Cyril Clarke’s zodiac sign is Libra. According to astrologers, People born under the sign of Libra are peaceful, fair, and they hate being alone. Partnership is very important for them, as their mirror and someone giving them the ability to be the mirror themselves. These individuals are fascinated by balance and symmetry, they are in a constant chase for justice and equality, realizing through life that the only thing that should be truly important to themselves in their own inner core of personality. This is someone ready to do nearly anything to avoid conflict, keeping the peace whenever possible

🌙 Chinese Zodiac Signs

Cyril Clarke was born in the Year of the Goat. Those born under the Chinese Zodiac sign of the Goat enjoy being alone in their thoughts. They’re creative, thinkers, wanderers, unorganized, high-strung and insecure, and can be anxiety-ridden. They need lots of love, support and reassurance. Appearance is important too. Compatible with Pig or Rabbit.

Some Cyril Clarke images



Cyril Clarke was born on 22 August 1907 in Leicester, England and received his school education at Wyggeston Grammar School for Boys, Leicester and at the independent Oundle School near Peterborough. His interest in butterflies and moths began at school. His studied natural science at Gonville and Caius College, Cambridge, graduating in 1929, and then Medicine at Guy's Hospital, London, graduating in 1932. During the Second World War he worked as a medical specialist in the Royal Naval Volunteer Reserve. After the war Clarke worked as a registrar at the Queen Elizabeth Hospital in Birmingham and then as Consultant Physician at the United Liverpool Hospitals. In 1963 he was appointed Director of the Nuffield Unit of Medical Genetics based at the University of Liverpool and two years later was made Professor of Medicine. He held these posts until his retirement in 1972. In retirement he served as President of the Royal College of Physicians (1972–1977)


He married Frieda (or Féo) in 1934. Lady Clarke died in 1998. Cyril Clarke died in 2000. They had three sons, one of whom is a consultant Neurologist.

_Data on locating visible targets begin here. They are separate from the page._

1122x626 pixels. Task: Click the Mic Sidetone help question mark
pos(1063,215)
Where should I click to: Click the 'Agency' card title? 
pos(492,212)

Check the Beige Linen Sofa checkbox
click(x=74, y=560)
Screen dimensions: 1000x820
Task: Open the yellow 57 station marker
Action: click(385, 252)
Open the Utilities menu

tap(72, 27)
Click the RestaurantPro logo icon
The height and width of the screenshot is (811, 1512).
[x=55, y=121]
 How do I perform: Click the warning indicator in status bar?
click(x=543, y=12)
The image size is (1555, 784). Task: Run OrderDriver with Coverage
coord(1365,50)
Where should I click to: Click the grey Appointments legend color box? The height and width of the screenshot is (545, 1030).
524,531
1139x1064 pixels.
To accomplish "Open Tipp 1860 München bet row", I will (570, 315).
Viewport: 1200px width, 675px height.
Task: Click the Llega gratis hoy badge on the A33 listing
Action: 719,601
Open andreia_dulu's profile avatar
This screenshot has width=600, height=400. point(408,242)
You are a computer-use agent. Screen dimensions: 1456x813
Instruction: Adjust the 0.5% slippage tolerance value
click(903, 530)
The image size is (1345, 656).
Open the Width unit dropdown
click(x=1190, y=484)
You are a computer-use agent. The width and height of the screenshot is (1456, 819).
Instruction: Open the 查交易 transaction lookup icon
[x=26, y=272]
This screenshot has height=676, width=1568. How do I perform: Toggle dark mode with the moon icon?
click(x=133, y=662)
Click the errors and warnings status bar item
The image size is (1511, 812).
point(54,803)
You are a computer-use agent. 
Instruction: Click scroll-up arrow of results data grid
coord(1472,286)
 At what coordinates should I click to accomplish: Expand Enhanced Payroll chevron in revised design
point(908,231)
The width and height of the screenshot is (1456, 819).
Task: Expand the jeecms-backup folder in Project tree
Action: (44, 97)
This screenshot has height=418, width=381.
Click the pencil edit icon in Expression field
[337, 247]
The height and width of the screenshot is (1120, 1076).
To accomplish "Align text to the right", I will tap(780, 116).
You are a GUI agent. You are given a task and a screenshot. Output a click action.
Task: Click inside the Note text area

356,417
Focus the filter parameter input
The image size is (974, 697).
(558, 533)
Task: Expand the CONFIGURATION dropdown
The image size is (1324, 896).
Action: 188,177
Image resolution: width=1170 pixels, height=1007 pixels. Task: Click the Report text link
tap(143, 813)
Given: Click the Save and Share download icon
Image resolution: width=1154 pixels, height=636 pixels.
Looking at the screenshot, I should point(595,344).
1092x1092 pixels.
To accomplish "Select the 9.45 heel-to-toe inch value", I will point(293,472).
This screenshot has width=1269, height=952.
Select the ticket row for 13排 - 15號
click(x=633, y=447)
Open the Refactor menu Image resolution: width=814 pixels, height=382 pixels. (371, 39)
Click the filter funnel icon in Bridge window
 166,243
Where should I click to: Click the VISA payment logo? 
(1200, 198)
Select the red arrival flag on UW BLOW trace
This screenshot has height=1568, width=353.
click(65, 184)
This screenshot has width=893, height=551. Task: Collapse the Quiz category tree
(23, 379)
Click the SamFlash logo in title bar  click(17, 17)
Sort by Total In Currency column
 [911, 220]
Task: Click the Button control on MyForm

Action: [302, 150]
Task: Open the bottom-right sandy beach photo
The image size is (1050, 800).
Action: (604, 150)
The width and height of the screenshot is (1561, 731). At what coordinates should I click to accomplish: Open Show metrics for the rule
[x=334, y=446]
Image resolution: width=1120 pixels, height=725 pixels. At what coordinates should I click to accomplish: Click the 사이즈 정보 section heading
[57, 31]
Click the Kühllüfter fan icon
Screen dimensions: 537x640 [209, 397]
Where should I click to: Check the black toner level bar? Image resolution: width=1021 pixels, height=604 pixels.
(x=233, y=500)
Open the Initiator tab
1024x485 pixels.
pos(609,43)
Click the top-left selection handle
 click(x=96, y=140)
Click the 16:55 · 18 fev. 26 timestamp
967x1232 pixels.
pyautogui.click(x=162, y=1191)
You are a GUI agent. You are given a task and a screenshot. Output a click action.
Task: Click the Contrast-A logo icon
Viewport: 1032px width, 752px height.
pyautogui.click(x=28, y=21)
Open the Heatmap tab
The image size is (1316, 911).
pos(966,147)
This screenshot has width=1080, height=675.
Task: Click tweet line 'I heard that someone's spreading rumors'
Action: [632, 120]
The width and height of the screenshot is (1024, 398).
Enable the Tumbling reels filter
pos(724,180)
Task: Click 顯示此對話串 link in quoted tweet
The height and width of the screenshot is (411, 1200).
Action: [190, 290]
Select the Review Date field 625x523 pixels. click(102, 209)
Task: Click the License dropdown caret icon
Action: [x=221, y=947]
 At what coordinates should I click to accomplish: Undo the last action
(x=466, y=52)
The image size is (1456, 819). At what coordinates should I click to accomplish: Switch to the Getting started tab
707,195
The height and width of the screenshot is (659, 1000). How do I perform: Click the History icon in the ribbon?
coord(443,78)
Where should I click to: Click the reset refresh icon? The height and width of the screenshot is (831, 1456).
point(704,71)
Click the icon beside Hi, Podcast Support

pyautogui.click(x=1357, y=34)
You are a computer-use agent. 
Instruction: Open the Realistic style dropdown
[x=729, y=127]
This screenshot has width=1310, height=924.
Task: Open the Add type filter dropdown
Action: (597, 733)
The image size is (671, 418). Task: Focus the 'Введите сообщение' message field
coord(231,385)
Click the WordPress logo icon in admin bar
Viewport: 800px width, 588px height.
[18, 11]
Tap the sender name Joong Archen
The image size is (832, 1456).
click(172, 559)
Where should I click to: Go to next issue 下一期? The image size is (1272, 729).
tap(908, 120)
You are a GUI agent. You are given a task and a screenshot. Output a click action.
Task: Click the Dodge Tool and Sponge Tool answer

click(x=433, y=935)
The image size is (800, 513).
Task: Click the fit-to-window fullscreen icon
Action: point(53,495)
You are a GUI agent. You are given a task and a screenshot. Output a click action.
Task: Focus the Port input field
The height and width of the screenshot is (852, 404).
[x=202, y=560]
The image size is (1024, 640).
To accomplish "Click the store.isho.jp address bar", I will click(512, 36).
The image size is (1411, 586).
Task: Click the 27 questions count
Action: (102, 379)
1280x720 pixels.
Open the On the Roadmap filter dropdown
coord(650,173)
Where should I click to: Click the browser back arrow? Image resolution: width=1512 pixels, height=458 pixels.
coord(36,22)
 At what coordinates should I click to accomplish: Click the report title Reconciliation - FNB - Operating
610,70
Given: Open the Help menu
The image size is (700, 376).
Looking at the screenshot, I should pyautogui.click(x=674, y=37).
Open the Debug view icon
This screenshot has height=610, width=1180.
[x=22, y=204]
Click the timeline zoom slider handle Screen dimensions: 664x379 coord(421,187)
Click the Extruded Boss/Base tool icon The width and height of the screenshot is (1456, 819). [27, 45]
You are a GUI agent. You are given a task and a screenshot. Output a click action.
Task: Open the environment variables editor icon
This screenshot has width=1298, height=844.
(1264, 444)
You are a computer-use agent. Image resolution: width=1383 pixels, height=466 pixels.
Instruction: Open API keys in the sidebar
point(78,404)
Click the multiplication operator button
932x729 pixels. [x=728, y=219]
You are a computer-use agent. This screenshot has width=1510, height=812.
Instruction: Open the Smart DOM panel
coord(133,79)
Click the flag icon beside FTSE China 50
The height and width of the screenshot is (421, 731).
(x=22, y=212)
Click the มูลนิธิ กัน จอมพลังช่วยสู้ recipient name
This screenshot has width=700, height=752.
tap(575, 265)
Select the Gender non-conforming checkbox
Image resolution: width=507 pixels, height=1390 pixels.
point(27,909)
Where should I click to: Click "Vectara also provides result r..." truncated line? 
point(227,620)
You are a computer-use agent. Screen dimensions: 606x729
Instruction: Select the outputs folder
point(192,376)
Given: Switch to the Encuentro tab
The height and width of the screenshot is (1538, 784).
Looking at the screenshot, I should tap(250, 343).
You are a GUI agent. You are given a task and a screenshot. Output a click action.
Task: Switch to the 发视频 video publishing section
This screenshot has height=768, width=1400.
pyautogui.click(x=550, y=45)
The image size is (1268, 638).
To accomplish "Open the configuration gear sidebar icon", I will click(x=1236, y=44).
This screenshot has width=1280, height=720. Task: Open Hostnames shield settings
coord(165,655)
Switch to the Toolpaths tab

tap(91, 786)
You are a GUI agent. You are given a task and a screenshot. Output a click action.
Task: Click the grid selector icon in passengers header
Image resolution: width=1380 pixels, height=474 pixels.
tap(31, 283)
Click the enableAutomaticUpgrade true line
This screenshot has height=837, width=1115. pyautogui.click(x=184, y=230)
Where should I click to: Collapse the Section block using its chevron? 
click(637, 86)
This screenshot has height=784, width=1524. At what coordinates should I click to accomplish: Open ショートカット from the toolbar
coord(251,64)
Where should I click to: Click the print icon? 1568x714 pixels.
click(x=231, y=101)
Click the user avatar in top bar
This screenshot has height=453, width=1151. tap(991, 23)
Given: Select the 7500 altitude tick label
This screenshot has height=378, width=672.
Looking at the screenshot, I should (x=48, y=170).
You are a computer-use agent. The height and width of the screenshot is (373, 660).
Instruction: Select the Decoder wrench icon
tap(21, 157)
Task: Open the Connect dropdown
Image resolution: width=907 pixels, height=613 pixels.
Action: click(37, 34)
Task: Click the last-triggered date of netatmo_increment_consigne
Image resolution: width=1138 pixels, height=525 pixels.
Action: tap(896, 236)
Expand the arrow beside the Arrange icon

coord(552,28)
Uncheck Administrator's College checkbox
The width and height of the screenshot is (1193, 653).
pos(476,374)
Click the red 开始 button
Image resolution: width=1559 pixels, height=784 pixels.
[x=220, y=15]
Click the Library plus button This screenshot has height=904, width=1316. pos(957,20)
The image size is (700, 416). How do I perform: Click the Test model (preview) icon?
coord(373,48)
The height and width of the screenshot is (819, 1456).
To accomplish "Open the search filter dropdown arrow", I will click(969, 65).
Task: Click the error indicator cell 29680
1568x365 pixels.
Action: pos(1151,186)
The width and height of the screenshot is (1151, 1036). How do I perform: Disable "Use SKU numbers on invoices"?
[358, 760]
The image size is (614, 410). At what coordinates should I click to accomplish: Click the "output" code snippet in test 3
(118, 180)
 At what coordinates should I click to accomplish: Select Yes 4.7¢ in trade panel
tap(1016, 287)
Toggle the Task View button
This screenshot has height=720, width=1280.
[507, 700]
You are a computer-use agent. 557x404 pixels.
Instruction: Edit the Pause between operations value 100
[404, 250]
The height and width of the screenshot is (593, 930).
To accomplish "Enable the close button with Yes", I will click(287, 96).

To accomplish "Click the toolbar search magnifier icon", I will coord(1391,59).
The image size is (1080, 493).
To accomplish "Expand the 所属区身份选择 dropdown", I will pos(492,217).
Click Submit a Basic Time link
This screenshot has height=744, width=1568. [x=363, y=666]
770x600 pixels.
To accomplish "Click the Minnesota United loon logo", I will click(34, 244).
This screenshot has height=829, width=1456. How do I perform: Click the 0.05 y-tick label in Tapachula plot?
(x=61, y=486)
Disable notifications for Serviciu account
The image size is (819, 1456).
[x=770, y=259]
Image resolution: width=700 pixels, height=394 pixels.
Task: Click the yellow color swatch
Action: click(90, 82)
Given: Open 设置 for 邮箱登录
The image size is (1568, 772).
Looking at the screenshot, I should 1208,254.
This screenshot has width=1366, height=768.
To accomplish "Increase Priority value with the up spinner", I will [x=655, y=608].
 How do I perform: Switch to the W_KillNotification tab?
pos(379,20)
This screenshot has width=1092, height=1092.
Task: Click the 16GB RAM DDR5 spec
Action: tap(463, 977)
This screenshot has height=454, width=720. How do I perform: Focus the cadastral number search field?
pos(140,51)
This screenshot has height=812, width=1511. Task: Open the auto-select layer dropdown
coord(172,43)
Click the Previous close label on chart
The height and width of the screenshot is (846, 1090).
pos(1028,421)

Clarke answered an advert in an insect magazine for swallowtail butterfly pupae that had been placed by Philip Sheppard. They met and began working together in their Common interest of lepidoptery. From 1959 they started running a moth trap in Caldy Common near West Kirby, Wirral, England. They studied the peppered moth, the scarlet tiger moth and swallowtail butterfly. They published papers on the genetics of Lepidoptera and also on Rh disease. Clarke continued research in his retirement and in 1988 he rediscovered a scarlet tiger moth colony on the Wirral Way, West Kirby, that had been started in 1961 by Philip Sheppard. The colony was useful for study of the genetics of changes in populations.